A life expressed through laughter and punch lines by a self-proclaimed “comedian-at-law.”
In his memoir, Massachusetts-born D’Angelo (born Paul J. Murphy) entertainingly chronicles his adventurous life via a funny collection of anecdotes and satirical commentary. Indecisive through high school, the author initially settled on dentistry as a career, then opted for a law degree. He became a prosecutor with the Essex County District Attorney while also doing stand-up comedy, but the strain of juggling an escalating career as an attorney and hosting a weekly show at a popular Boston comedy club left him “successful, but unhappy,” so he decided to be a full-time funnyman and writer. Much of the book recounts droll observances that, due to time restraints, never made it into his stand-up routine. D’Angelo shares a bounty of tightly written, lighthearted tales, some barely a page in length, others more thoroughly considered.
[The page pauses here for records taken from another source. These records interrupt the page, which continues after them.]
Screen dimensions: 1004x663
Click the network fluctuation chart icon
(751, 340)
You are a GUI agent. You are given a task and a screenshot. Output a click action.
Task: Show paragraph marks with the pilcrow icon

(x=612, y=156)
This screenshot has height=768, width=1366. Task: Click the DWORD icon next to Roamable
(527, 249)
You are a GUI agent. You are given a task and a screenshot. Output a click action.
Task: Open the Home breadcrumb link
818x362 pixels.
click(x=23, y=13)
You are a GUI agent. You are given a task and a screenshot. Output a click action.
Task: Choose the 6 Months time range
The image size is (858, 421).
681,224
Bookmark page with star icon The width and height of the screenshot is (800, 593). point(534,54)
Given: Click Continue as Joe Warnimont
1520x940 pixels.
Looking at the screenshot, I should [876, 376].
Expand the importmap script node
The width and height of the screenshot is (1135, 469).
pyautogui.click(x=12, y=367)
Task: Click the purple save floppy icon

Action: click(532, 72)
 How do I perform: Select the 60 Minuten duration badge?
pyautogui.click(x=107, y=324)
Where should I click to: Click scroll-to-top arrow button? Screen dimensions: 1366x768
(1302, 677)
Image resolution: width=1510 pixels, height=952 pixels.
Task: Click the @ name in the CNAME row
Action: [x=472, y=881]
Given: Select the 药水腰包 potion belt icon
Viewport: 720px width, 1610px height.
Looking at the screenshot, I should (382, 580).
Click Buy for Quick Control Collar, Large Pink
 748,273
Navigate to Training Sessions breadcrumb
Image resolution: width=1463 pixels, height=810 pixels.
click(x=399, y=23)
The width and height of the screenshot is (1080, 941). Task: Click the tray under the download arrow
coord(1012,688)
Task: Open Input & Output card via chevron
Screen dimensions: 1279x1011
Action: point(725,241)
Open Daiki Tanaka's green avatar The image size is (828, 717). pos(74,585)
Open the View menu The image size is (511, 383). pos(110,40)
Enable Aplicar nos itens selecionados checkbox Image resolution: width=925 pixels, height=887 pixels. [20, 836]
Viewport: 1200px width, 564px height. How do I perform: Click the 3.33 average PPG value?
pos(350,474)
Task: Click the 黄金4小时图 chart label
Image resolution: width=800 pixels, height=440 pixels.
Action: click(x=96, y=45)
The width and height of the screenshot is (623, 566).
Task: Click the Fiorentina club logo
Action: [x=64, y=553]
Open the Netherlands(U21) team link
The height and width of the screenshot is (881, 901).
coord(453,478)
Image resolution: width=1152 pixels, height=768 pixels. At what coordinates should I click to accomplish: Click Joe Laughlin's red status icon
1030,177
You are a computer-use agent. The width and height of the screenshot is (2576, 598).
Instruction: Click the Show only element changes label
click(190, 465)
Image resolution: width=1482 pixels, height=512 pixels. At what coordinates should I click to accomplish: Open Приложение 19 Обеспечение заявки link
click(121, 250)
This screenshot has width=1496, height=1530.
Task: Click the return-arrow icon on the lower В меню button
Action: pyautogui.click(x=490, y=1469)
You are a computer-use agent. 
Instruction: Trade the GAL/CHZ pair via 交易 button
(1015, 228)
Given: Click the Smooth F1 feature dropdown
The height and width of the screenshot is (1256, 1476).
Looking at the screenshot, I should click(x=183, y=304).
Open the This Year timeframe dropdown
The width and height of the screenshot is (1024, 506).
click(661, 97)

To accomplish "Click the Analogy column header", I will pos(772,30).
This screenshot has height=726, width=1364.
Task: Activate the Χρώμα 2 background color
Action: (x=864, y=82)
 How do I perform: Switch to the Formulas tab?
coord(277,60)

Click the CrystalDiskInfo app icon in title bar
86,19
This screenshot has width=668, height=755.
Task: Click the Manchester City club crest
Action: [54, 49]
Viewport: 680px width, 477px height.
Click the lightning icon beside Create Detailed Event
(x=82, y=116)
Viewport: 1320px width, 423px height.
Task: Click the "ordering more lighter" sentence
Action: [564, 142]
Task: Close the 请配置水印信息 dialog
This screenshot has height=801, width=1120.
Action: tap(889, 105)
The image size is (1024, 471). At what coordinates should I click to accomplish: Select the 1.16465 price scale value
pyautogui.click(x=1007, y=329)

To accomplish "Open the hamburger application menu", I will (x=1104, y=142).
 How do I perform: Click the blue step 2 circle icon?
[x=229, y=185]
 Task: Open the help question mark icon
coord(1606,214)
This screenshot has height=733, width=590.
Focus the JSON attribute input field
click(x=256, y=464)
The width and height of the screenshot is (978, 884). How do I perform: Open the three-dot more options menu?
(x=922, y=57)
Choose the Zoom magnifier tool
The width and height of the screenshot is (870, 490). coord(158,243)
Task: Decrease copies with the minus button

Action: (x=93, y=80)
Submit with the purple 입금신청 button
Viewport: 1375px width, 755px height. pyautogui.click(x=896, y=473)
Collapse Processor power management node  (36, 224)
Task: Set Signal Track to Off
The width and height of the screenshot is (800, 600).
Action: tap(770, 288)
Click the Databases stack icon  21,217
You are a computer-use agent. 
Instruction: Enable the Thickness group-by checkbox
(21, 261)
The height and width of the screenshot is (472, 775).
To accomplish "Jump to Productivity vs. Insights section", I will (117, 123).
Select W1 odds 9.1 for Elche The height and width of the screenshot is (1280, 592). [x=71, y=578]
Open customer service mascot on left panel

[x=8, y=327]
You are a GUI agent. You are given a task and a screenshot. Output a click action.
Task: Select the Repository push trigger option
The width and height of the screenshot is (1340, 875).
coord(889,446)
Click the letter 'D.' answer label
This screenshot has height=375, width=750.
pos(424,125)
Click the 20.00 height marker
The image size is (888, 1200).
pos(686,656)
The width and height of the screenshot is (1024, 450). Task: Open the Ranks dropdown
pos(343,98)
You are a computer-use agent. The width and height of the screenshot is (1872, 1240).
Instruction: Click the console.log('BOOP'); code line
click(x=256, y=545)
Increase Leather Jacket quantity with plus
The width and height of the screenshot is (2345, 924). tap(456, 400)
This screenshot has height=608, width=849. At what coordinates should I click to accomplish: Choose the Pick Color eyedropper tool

Among the best are musings on his thick Boston accent, how his judgmental mother stunts his love life, his six-year struggle to go pro in “phony” Hollywood, terrifying airplane turbulence, class reunions, and the general highs and lows of navigating the comedy-club circuit. Describing a checkup, he quips: “My doctor was happy to report that the only thing that is sick about me was my mind.” On modern technology, D’Angelo remarks: “If we have now been blessed with so many so-called ‘time-saving devices,’ why is it that no one ever seems to have any free time anymore?” Cohesiveness is not one of the book’s strengths, however, as each of the chapters, while consistently amusing, contains a mass of ideas with no organizing principle. Fans of the comedian and general readers who enjoy a fusion of comedy and memoir will easily overlook these flaws and be content to discover D’Angelo’s wit and comic chops, accompanied by plenty of black-and-white photographs that illustrate the author’s rich, star-studded road to success.
Supplies lots of laughs in its observances of the everyday.